(Saved data entries)

⟨

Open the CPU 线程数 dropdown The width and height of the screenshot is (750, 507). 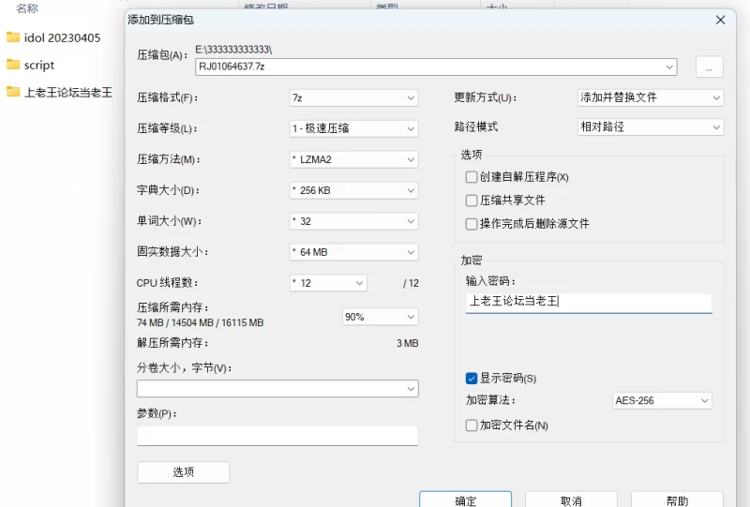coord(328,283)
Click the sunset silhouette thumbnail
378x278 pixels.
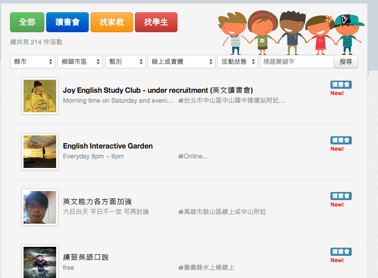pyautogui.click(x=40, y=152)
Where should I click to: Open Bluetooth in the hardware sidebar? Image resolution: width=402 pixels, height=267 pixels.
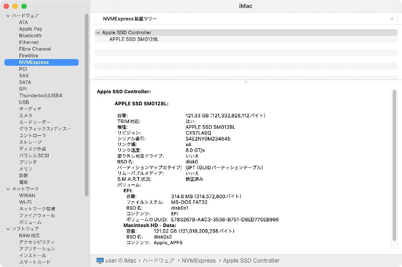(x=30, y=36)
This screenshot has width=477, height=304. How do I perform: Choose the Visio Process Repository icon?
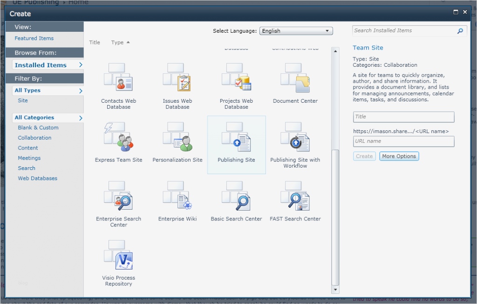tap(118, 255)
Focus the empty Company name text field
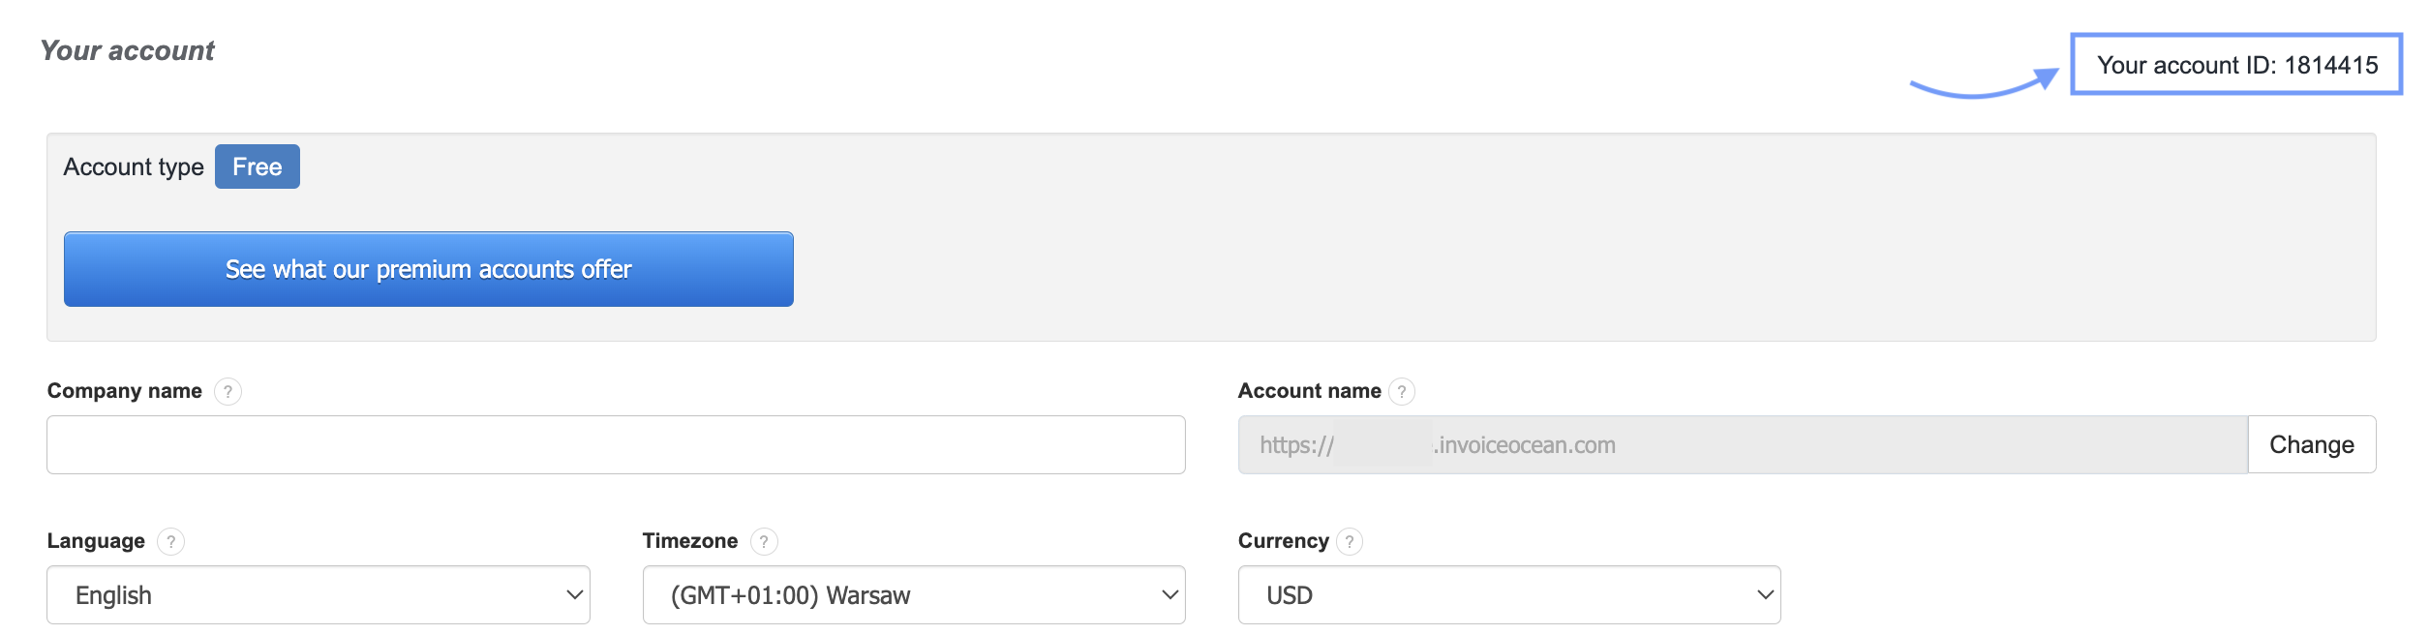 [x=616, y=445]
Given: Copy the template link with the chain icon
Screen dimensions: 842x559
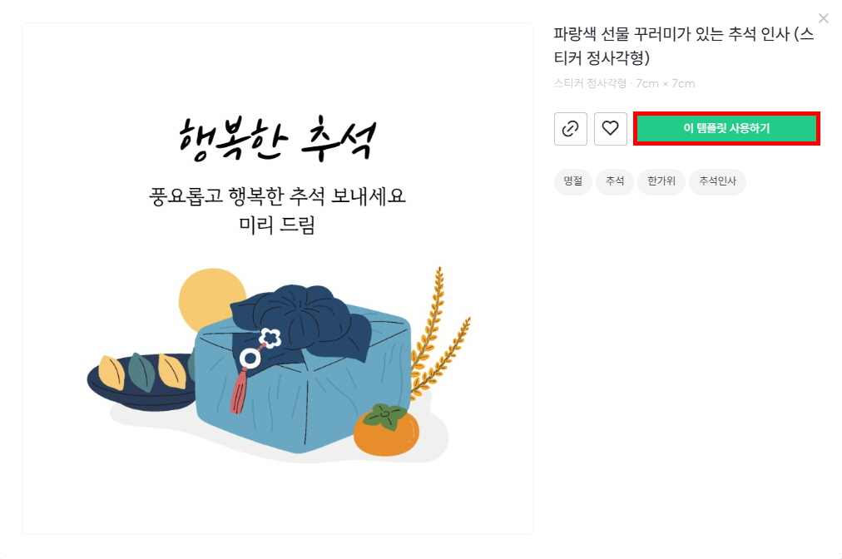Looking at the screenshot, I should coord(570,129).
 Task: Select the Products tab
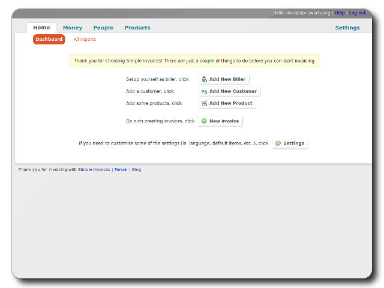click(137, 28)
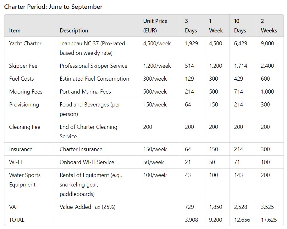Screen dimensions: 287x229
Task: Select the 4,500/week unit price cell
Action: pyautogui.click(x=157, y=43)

⟩

- _EXERCISE BRIEF_: Could you reproduce exactly the lines from the one containing "Given: Copy the" through the last line of the records, both included, leaving out the pictures?

- _EXPECTED OUTPUT_:
Given: Copy the template link with the chain icon
Screen dimensions: 842x559
Looking at the screenshot, I should coord(570,129).
 Task: Select the Products tab
click(137, 28)
Screen dimensions: 287x229
Task: Select the 4,500/week unit price cell
Action: pyautogui.click(x=157, y=43)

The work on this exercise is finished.